1 Introduction

Structural equation modeling (SEM) is a linear model framework, it is not a single method/model, but rather a collection of various statistical techniques. But essentially, SEM is predicated on linear regression.

1.1 Structure

SEM studies the structure between variables, observed ones, latent ones, or both.

In social science, we usually investigate multiple variables simultaneously. It quickly becomes unmanageable to model them all at once using conventional regression. More importantly, one of the core tasks of social science research is to unveil the relationship among variables. This can be breakdown into two steps:

find variables that are correlated, this is done by investigating the correlation matrix of target variables,

We want these variables to correlate with each other, because inference about variables mutually independent with each other makes no sense. In this regard, the input of SEM is correlation matrix of variables.

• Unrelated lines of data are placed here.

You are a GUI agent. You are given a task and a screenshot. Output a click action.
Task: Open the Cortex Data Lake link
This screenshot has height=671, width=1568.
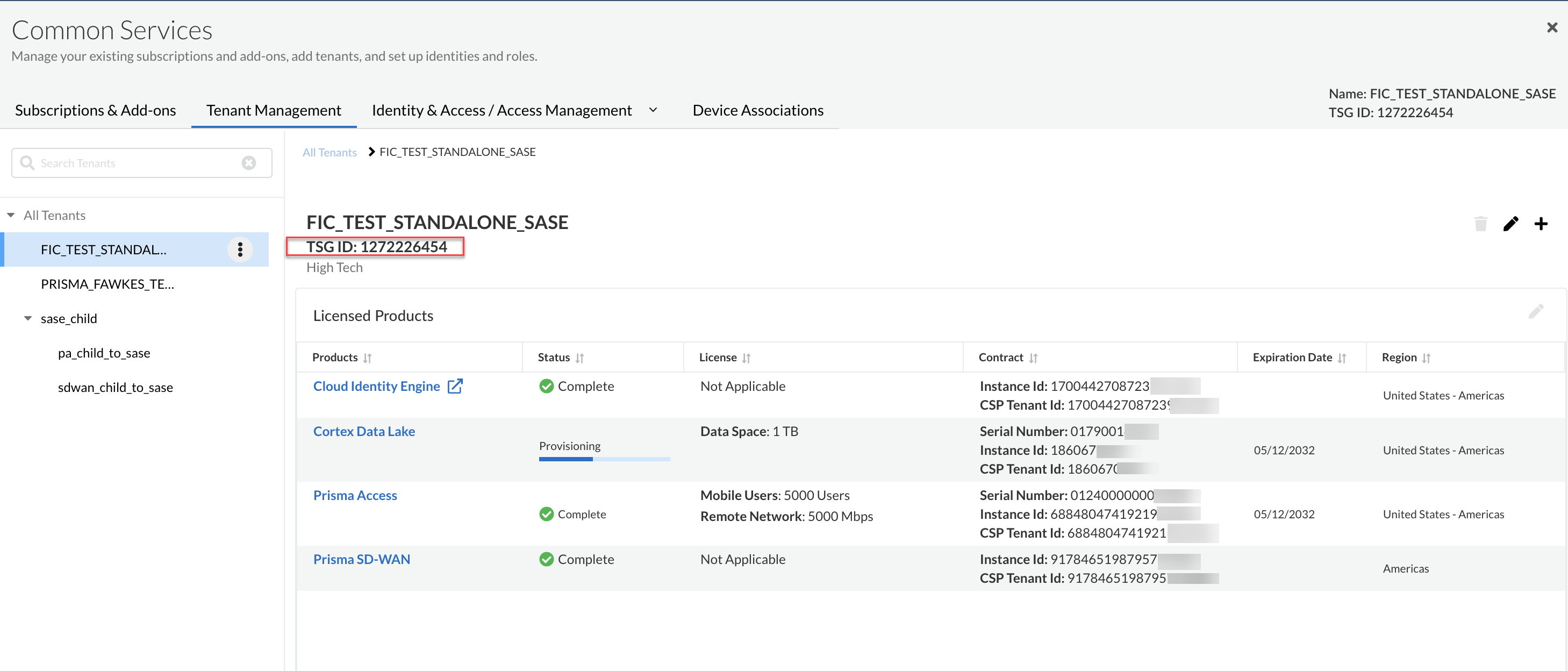click(x=363, y=431)
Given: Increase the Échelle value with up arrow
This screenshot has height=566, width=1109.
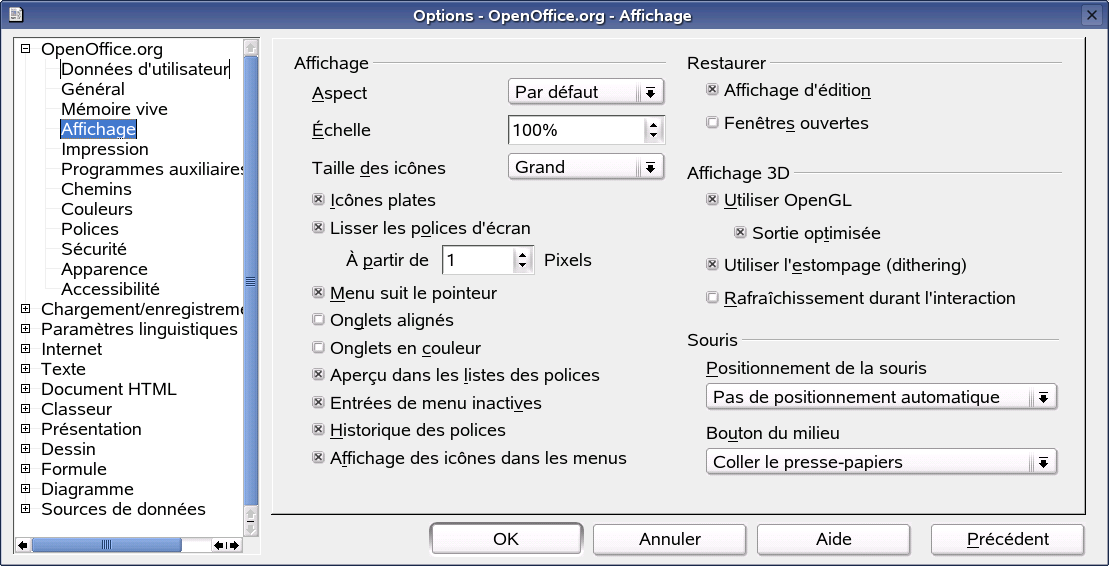Looking at the screenshot, I should [654, 124].
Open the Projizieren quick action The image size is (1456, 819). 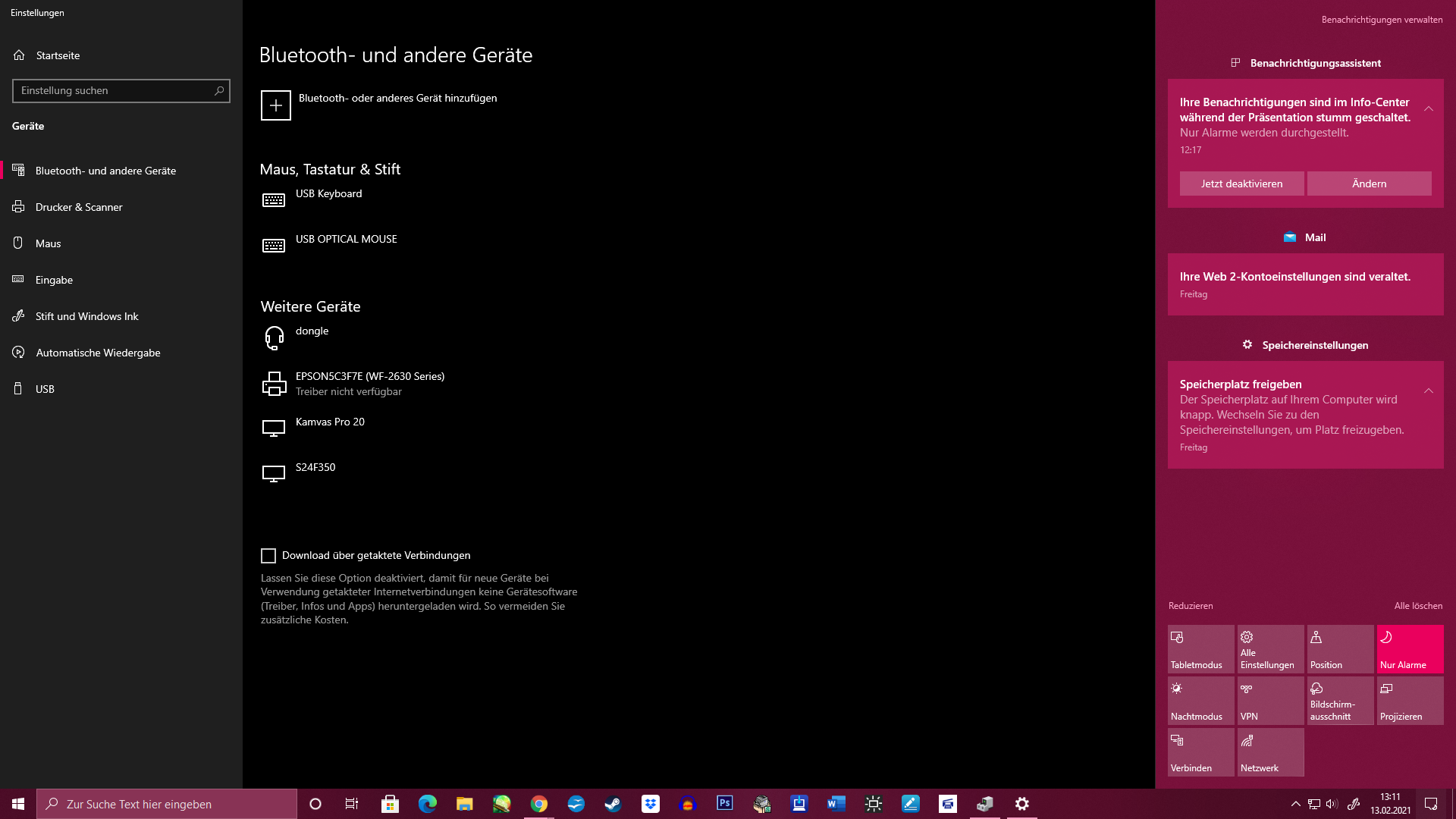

parse the correlation matrix, this is done by enunciate the correlation matrix in the form of a structure.

If correlated, we want to know why, why are these variables correlated? In other words, for two correlated variables \(A\) and \(B\), a significant correlation is just what we observed, but it is not informative enough, we do not know which variable is the cause. It could be either \(A\) caused \(B\) or \(B\) caused \(A\).

If we have 3 correlated variables \(A\), \(B\) and \(C\), we can specify the relationship as following

where we assume \(B\) is caused by \(A\) (regression relationship between \(A\) as independent variable and \(B\) as dependent variable), \(C\) is caused by both \(A\) and \(B\). In doing so, we have a meaningful structure that explains why these three variables are correlated with each other.

1.2 Equations

Suppose we have the above structure in mind, the next step is expressing it by a bunch of equations, or more specifically, regression equations with unknown parameters.

The regression equations of above structure are

\[\begin{align} B&=\beta_{01}+\beta_{11}A \\ C&=\beta_{02}+\beta_{12}A+\beta_{22}B. \end{align}\]

This set of equations is equivalent to the path diagram above. Usually, we treat these equations collectively as a model.

1.3 Modeling

The final question: can the structure we specified above explain why \(A\), \(B\) and \(C\) are correlated with each other? To answer that, we need to go through the modeling process, it usually contains 3 steps:

collect data,
fit specified model to data,
evaluate model-data fit.

In general, if our model was theoretically well justified and fit the data well, we can conclude with caution that the hypothesized causational pattern between \(A\), \(B\) and \(C\) is supported by data, this structure can be use to explain the observed correlations among these 3 variables. But note that:

a SEM model without theoretical root is only an nonsense mathematical model and can not be used for causal inference;
even with theoretical justification, a good-fit SEM model is only a weak evidence of causality, more evidence is required, e.g. the results of randomized experiment involving intervention.

In summary, SEM is a process of testing whether the correlation among variables can be explained by a clear structure made of regression relationships.